The only difference between the two bit of code used to produce each output is when it is to get it working correctly is a delay(0) before counter is incremented and to get the erratic (first) the delay is commented out and writeData() is moved into the if.
working:

void loop() {
  delay(0);
  ++counter;
  if( counter > 2 ){
    counter = 0;
  }
  // delay without stopping everything
  // allows other code to run when this code isn't
  if( timePassed > delayTime ){
  //  Serial.print( "\t" );
  //  Serial.print( "IN?!?!" );
  //  Serial.print( "\t" );
    
    // If counter = 0 turn on red
    //            = 1         green
    //            = 2         blue
    for( int i = 0; i < NUM_RGB_LEDS; i++ ){
      if( counter == 0 ){
        setLED( i, 1, 0, 0);
      }
      else if( counter == 1 ){
        setLED( i, 0, 1, 0 );
      }
      else if( counter == 2 ){
        setLED( i, 0, 0, 1 );
      }
    }
    Serial.print( counter );
    Serial.print( "  " );
    Serial.println( timePassed );
    timePassed = 0;
//     writeData();
  }// end delay if
  
  writeData();
  
  printFreq();
   
}

erratic:

void loop() {

//  delay(0);
  ++counter;
  if( counter > 2 ){
    counter = 0;
  }
  // delay without stopping everything
  // allows other code to run when this code isn't
  if( timePassed > delayTime ){
  //  Serial.print( "\t" );
  //  Serial.print( "IN?!?!" );
  //  Serial.print( "\t" );
    
    // If counter = 0 turn on red
    //            = 1         green
    //            = 2         blue
    for( int i = 0; i < NUM_RGB_LEDS; i++ ){
      if( counter == 0 ){
        setLED( i, 1, 0, 0);
      }
      else if( counter == 1 ){
        setLED( i, 0, 1, 0 );
      }
      else if( counter == 2 ){
        setLED( i, 0, 0, 1 );
      }
    }
    Serial.print( counter );
    Serial.print( "  " );
    Serial.println( timePassed );
    timePassed = 0;
     writeData();
  }// end delay if
  
  printFreq(); //updates timePassed
   
}

I guess it's not really an issue now that I've found it and can work around it, but it's something that would be nice to know why it happens.
It should be reproducable without making the circuit as it doesn't rely on anything.

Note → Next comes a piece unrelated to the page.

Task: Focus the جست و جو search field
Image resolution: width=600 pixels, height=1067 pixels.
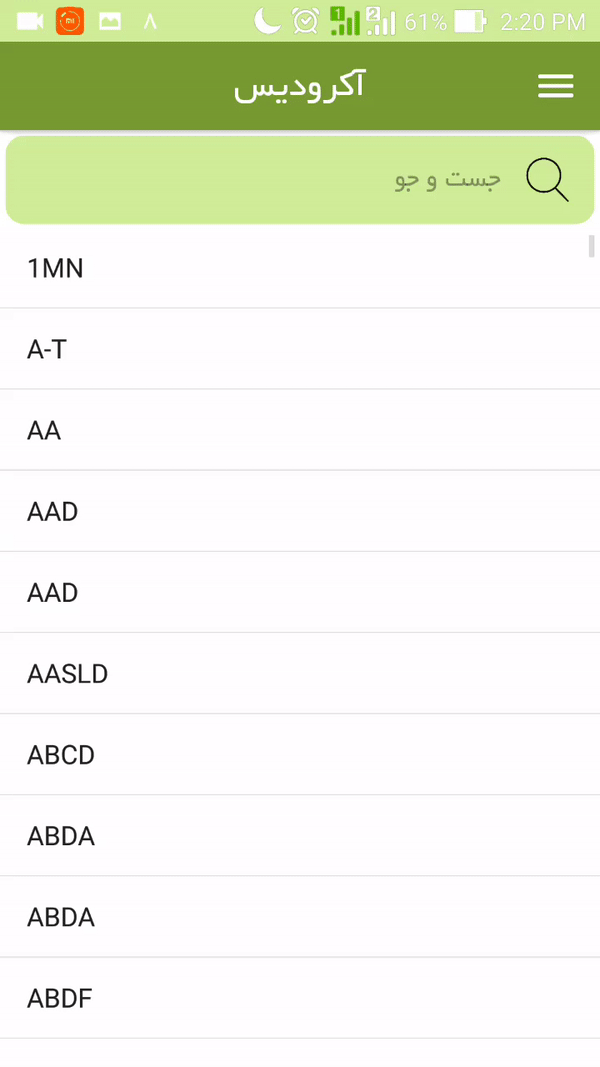Action: [300, 180]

sketch_apr10a.cpp: In function 'void setup()':
sketch_apr10a:73: error: 'bounce' was not declared in this scope

the line of code that increments the counter doesn't work ...

How do you know? Incrementing counters always works.

However it doesn't just work "by coincidence", it took me a few tries to get it right, (mostly because of variable types

Yes it does.
A delay(0) is still a delay itis just indeterminate.
Your variable types are all wrong. They will compile but they are wrong.